Task instructions: Transcribe verbatim the span of lines that opens with the line containing "# 2 (1130, 1041)" and closes with the last line of the data below.

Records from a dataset
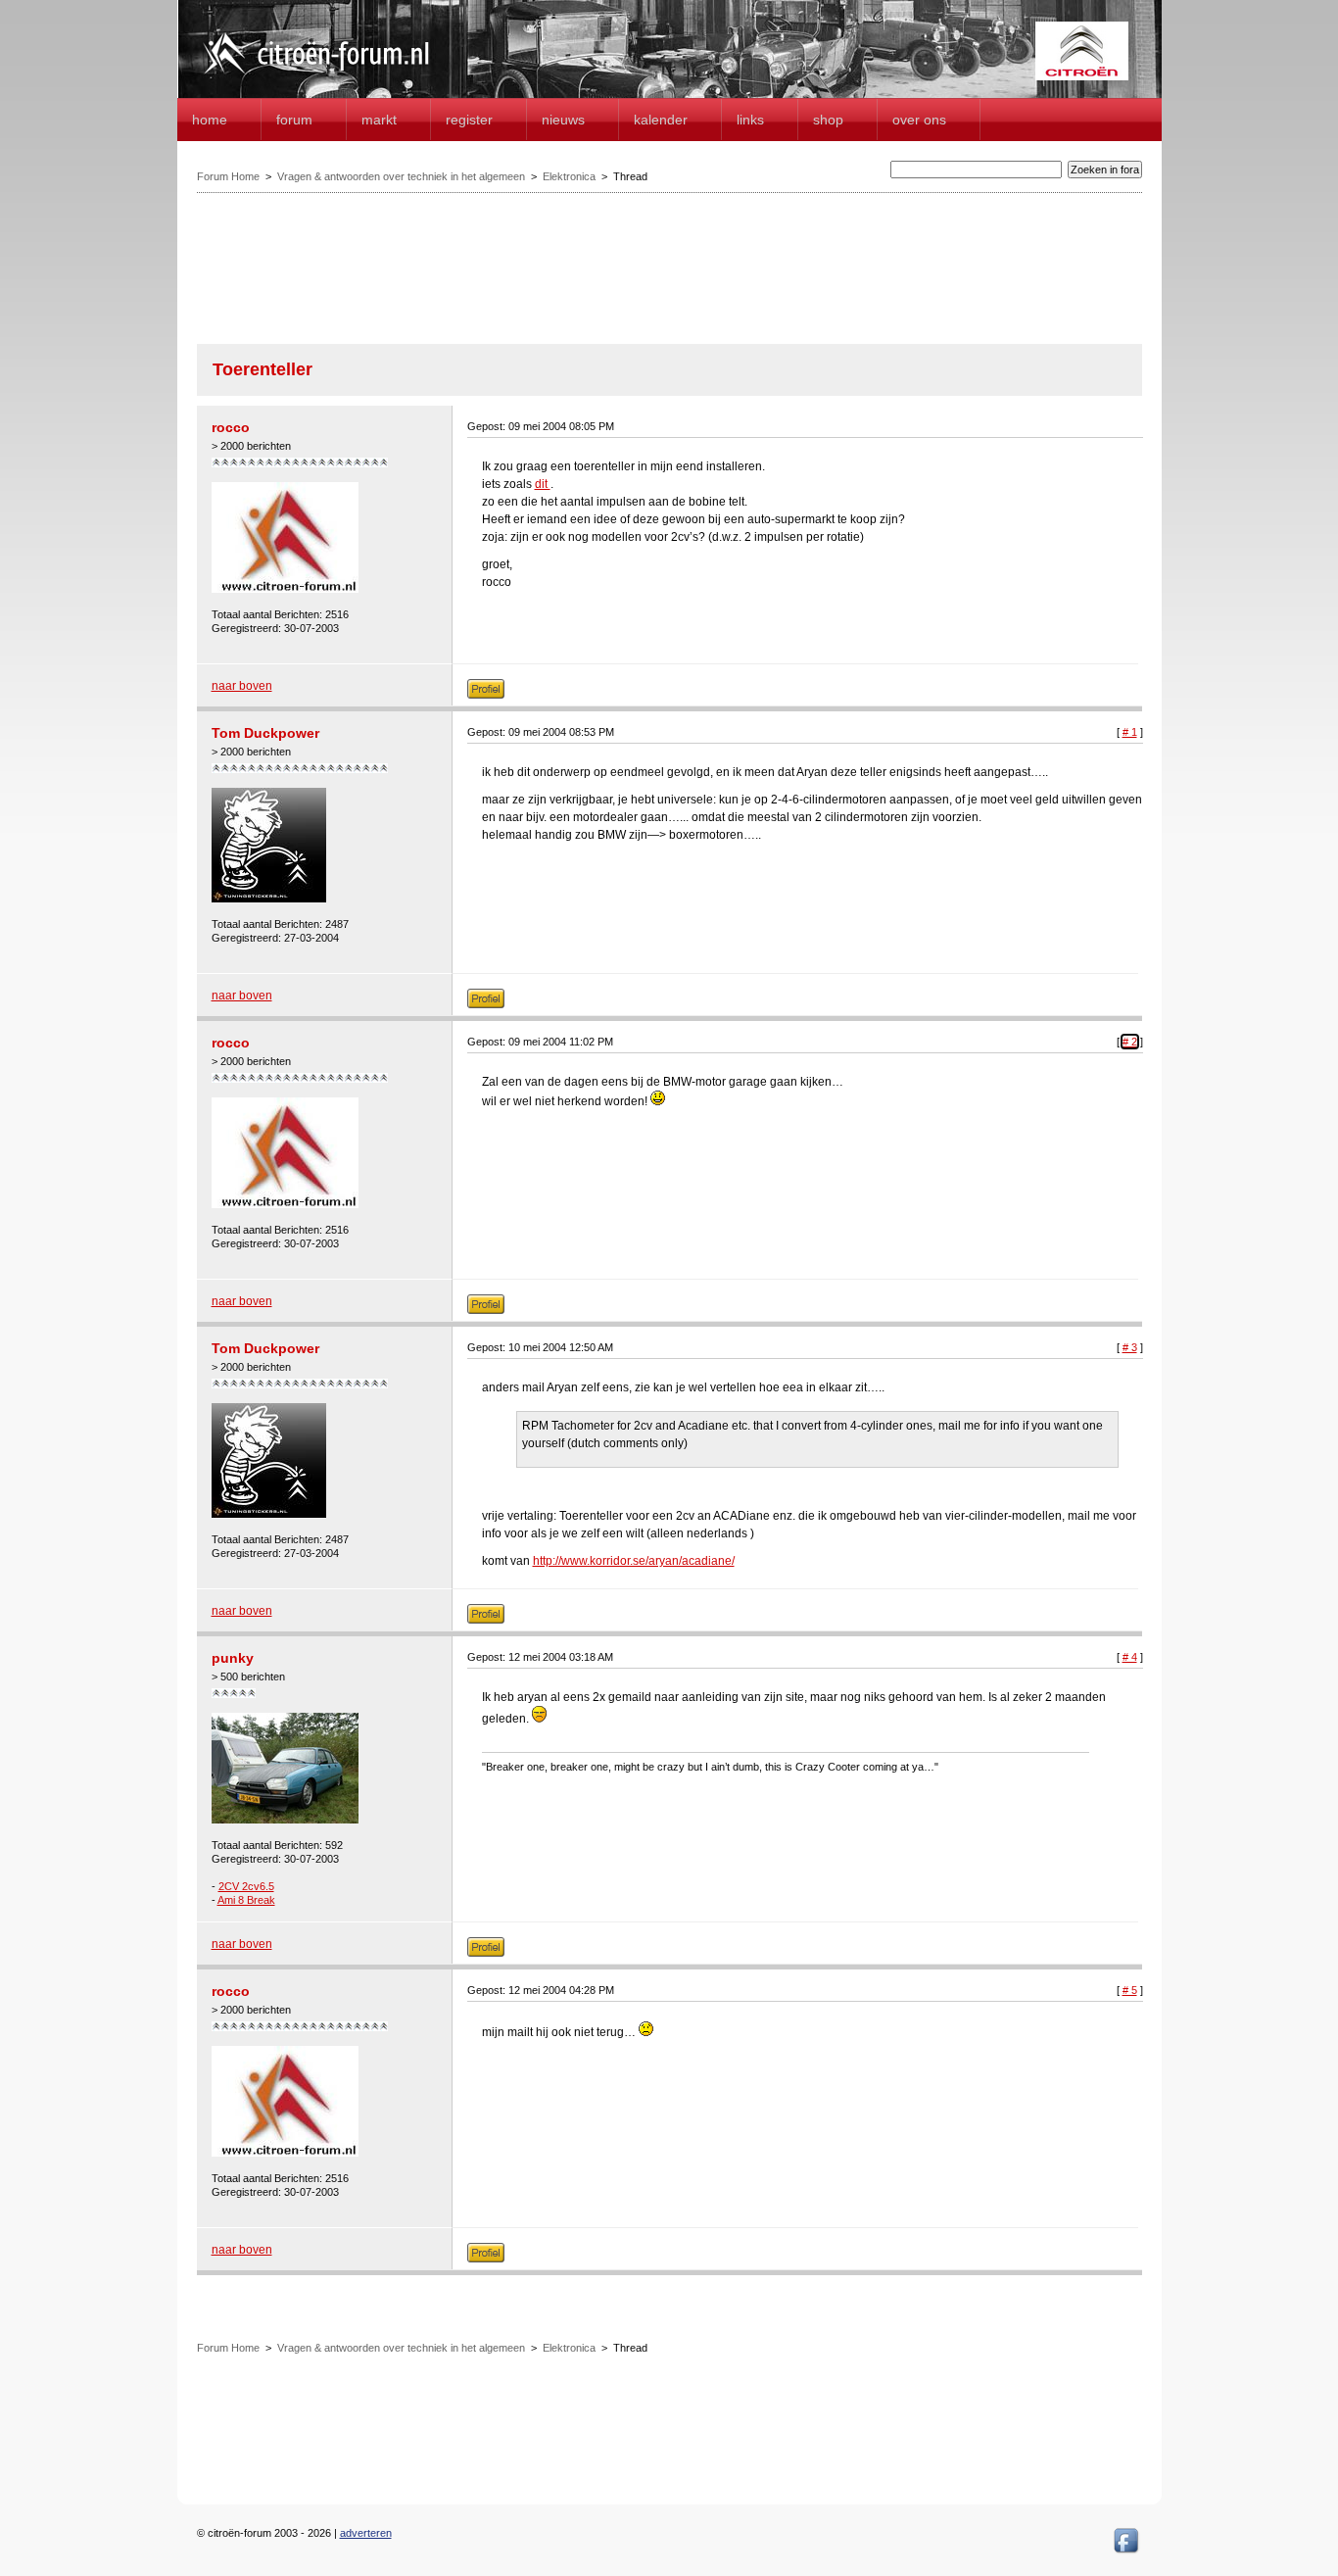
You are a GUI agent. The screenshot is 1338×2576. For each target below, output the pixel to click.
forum (294, 119)
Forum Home (228, 176)
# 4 (1130, 1657)
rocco (231, 427)
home (209, 119)
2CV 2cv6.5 (246, 1886)
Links (750, 119)
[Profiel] (485, 695)
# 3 (1130, 1347)
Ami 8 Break (246, 1900)
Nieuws (563, 119)
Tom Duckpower (265, 733)
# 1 (1130, 732)
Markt (379, 119)
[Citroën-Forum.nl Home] (316, 76)
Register (469, 119)
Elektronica (569, 176)
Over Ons (919, 119)
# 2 (1130, 1041)
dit (542, 484)
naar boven (242, 686)
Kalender (661, 119)
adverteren (366, 2533)
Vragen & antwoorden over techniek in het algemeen (401, 176)
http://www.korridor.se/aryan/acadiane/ (634, 1561)
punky (233, 1658)
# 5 (1130, 1990)
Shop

Task result:
# 2 (1130, 1041)
dit (542, 484)
naar boven (242, 686)
Kalender (661, 119)
adverteren (366, 2533)
Vragen & antwoorden over techniek in het algemeen (401, 176)
http://www.korridor.se/aryan/acadiane/ (634, 1561)
punky (233, 1658)
# 5 (1130, 1990)
Shop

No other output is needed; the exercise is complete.